## YOUR TASK
When you find the word "computer" in a line of the entries, please copy the whole line.

## SOURCE RECORDS
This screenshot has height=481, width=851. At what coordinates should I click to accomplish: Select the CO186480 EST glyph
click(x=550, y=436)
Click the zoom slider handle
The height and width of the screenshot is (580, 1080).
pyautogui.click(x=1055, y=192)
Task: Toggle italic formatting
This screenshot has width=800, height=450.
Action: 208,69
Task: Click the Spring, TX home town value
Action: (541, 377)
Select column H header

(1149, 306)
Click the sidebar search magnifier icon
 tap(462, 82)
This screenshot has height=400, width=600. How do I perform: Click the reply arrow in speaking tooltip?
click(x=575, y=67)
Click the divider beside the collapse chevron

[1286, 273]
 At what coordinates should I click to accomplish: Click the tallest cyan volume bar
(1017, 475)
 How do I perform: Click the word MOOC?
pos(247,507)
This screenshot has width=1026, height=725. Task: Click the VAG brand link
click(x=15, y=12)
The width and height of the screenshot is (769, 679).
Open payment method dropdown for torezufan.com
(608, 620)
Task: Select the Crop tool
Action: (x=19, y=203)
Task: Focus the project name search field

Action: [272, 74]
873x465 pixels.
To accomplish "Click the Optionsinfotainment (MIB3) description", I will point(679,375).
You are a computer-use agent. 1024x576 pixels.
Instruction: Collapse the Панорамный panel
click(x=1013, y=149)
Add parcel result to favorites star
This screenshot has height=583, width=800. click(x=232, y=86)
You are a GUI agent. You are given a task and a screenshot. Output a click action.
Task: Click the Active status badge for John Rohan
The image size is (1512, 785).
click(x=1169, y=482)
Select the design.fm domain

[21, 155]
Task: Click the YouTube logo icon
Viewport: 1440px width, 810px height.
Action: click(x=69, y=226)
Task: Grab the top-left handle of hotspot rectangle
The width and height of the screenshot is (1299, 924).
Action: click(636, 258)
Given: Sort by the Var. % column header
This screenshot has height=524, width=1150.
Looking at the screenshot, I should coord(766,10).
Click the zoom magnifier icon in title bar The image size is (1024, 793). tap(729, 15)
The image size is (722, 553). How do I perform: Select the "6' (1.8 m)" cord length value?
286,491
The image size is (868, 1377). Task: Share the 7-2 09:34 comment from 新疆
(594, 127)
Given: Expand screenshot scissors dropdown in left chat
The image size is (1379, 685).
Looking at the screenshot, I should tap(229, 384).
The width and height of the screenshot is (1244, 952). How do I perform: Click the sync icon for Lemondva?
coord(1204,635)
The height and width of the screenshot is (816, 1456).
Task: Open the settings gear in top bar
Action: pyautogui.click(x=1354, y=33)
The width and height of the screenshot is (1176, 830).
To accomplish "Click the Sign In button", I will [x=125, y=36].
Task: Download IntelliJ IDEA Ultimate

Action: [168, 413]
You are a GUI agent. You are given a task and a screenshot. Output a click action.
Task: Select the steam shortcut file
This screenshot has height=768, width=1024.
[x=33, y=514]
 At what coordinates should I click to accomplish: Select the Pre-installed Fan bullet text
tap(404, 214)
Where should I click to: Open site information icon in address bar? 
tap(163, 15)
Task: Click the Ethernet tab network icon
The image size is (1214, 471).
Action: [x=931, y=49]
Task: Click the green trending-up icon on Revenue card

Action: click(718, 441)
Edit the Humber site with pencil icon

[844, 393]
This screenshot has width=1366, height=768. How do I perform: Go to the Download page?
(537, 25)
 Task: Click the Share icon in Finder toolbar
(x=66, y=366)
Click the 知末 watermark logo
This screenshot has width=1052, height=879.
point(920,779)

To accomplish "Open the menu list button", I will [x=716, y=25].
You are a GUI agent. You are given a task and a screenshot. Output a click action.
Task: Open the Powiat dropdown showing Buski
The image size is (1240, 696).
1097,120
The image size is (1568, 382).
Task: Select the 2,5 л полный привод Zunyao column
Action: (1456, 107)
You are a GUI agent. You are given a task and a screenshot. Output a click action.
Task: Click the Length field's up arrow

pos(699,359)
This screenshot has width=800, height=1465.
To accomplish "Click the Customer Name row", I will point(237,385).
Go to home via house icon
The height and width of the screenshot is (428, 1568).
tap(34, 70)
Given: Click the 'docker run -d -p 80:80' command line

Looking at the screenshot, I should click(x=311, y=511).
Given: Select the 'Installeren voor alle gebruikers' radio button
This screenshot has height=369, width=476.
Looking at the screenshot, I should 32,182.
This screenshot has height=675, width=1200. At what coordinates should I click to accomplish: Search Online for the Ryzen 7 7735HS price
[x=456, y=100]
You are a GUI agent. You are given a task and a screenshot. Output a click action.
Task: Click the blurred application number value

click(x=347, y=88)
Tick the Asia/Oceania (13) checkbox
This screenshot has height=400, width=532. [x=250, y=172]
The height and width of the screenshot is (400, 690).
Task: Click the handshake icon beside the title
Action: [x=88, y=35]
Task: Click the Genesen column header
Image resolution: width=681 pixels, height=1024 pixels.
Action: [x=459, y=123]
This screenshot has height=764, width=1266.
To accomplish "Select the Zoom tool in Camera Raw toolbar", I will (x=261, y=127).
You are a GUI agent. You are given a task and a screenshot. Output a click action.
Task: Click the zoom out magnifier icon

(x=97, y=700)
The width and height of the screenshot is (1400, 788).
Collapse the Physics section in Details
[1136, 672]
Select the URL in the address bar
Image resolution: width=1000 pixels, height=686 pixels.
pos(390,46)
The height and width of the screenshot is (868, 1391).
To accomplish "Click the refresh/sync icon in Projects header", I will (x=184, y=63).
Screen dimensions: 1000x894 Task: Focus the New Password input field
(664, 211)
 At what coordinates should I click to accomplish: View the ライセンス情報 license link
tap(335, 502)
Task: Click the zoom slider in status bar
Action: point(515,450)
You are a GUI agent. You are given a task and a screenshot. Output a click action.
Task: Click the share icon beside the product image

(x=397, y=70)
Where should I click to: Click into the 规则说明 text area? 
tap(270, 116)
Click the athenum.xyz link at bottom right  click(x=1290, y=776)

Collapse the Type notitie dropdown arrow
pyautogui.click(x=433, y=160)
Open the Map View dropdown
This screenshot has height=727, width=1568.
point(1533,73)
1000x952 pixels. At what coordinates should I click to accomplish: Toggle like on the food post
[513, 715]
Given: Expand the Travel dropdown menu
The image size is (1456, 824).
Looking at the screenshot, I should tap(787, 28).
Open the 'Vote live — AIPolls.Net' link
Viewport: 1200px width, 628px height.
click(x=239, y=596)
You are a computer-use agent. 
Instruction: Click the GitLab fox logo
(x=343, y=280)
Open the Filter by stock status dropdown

## OUTPUT OF THE TASK
You are a computer-use agent. 1024x576 pixels.
You are a computer-use agent. 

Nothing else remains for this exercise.